Carnet de notes pour une Orestie africaine

(Appunti per un'Orestiade africana)

L'histoire

Adapter l'Orestie d'Eschyle dans le Sud-Est de l'Afrique au tournant des années 1960 et 70 : bonne ou mauvaise idée ? Comment en être sûr sans s'y être rendu en filmer un prototype sur place ?

Analyse et critique

« Rien n’oblige autant à regarder les choses que de faire un film. Le regard d’un écrivain sur un paysage champêtre ou urbain peut exclure une infinité de choses, en découpant de leur ensemble uniquement celles qui émeuvent ou qui sont utiles. Le regard d’un metteur en scène sur le même paysage ne peut pas, à l’inverse, ne pas prendre conscience, en dressant quasiment une liste, de toutes les choses qui s’y trouvent. En effet, alors que chez un écrivain les choses sont destinées à devenir des mots, c’est-à-dire des symboles, au contraire, dans la manière de s’exprimer qui est celle d’un metteur en scène, les choses restent des choses : les « signes » du système verbal sont donc symboliques et conventionnels, tandis que les « signes » du système cinématographique sont justement les choses elles-mêmes, dans leur matérialité et leur réalité. Elles deviennent, il est vrai, des « signes », mais ce sont les « signes », pour ainsi dire vivants, d’elles-mêmes. » (1)

Il y a dans ces mots de Pier Paolo Pasolini une grande part de la dialectique de son œuvre, celle d’un écrivain qui, se faisant cinéaste, voit la parole mise en concurrence avec l’image… et celle-ci l'emporter sur la première. Cette relation tendue, de l’homme de lettres rattrapé par le filmeur, est particulièrement visible dans Carnet de notes pour une Orestie africaine (le titre italien a recours au terme mal traduisible d’appunti) où son hypothèse selon laquelle le destin du continent africain dans les années 1960 pourrait se voir illustré par le mythe de la naissance de la démocratie athénienne entre en carambolage avec le réel, ce dont il est contraint de prendre acte, sinon en paroles, « du moins » (c’est-à-dire fatalement) à l’image. C'est là un conflit central du cinéma moderne, dont le logos sort rarement victorieux.

Court exercice 1:
Résumez en deux phrases le texte sur l'Orestie africaine.
Court exercice 2:
Reprenez, s'il vous plaît, le texte sur l'Orestie africaine après sa dernière phrase.
Le matériel ne joue aucun rôle dans ce travail.

Données fournies:

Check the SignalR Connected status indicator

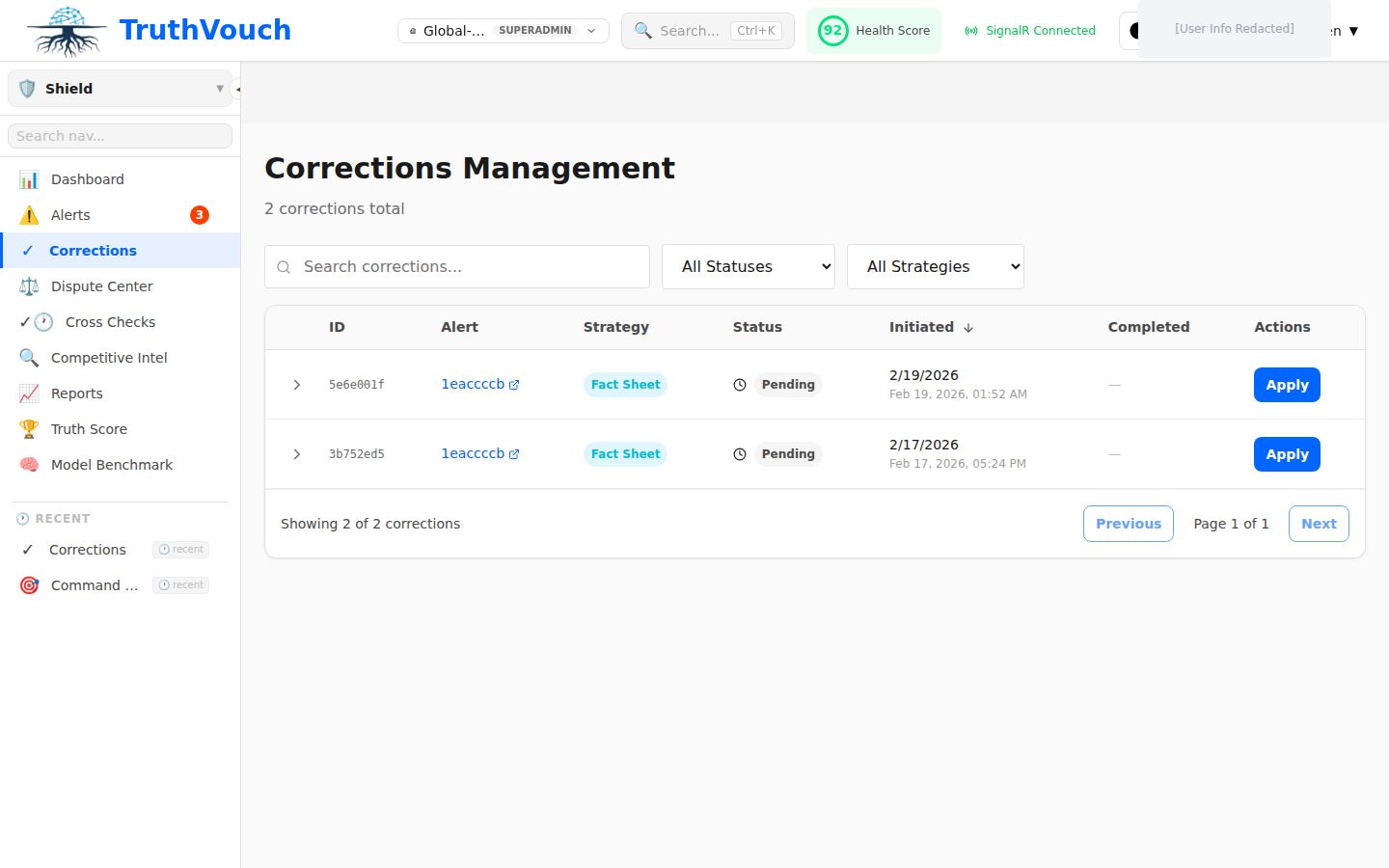[x=1029, y=30]
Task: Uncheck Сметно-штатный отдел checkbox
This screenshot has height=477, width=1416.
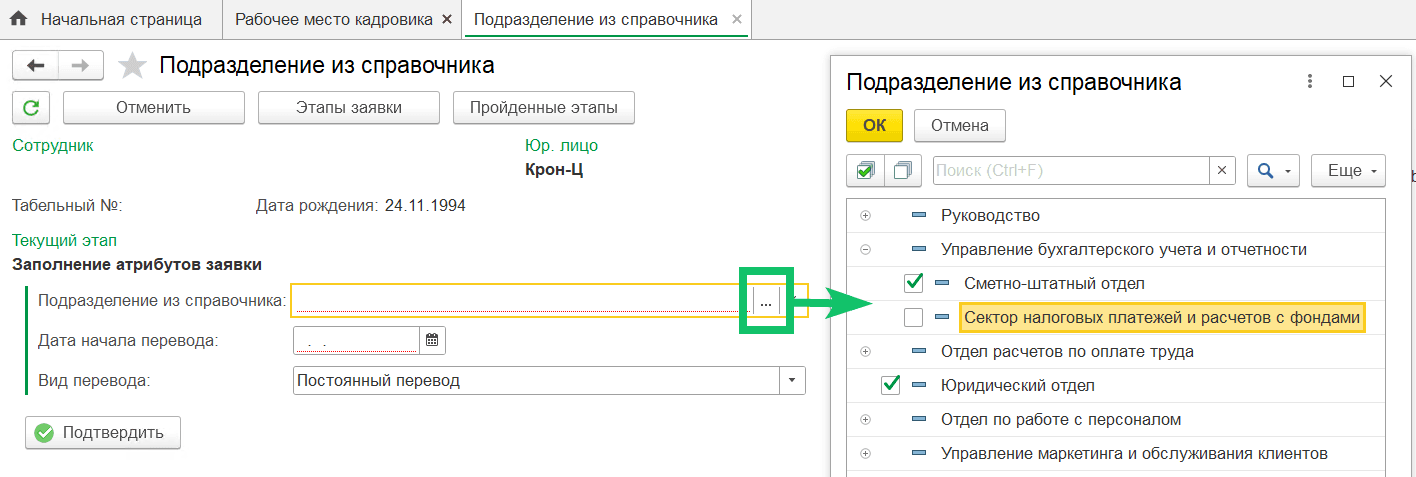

Résultat de l'exercice 1:
Le texte cite Pasolini, pour qui le cinéaste, contrairement à l'écrivain, ne peut exclure aucune des choses d'un paysage, car au cinéma les signes sont les choses elles-mêmes. Il voit dans Carnet de notes pour une Orestie africaine la tension entre l'écrivain et le cinéaste : l'hypothèse selon laquelle le destin de l'Afrique des années 1960 pourrait être illustré par le mythe de la naissance de la démocratie athénienne s'y heurte au réel, et l'image l'emporte sur la parole.

Résultat de l'exercice 2:
Comme le plus court Notes pour un film sur l'Inde, ce Carnet de notes est un documentaire préparatoire pour un film de fiction que Pasolini compte faire, où l’Orestie d’Eschyle serait, tel Œdipe Roi, ou Médée, adapté au cinéma. Il s’agit dans l’absolu de repérages et d’hypothèses pour l’œuvre à venir. Tel homme rencontré ne pourrait-il pas incarner Oreste de retour à Argos ? Ce groupe de femmes chantant et dansant traditionnellement (le mythe appelle le cliché (2)) ne pourraient-il pas figurer les Érinyes ? Des arbres de la savane ne seraient-ils pas eux-mêmes à même de symboliser les furies divines ? L’Université de Dar es Salam ne pourrait-elle pas représenter le temple d’Appolon ? Quel rapport entre la guerre du Biafra et celle de Troie menée par Agamemnon ? Gare aux vertiges de l'analogie. La logique est symbolique, donc facilement stéréotypique. Elle en vient immédiatement à plaquer des idées préconçues sur un réel qui n’en demande pas tant. Des images du Biafra, raisonnablement effroyables, ou d’exécutions comme on pouvait en voir d’autres réelles dans Profession : Reporter, n’appellent pas un commentaire métaphorique, encore moins un recours au mythe (occidental qui plus est, quoiqu’il y ait là l’idée humaniste que la violence politique est familière à toutes les sociétés humaines). Si la voix-off de l’auteur plane sur l’essentiel (une digression exceptée) du film, celui-ci pris dans son ensemble est un constat d’échec. L’Orestie en Afrique ne se fera pas… à ceci près qu’elle vient d’être faite, que ce film préparatoire est bien évidemment le film fini. Ce Carnet devient ce drôle d’objet, alors assez inédit, du film à faire, ou pas fait, qui de fait est le film accompli. Si la notion d'art et d'essai saurait souvent prêter à caution (Picasso : je ne cherche pas, je trouve), c'en serait en l'occurrence un exemple pertinent.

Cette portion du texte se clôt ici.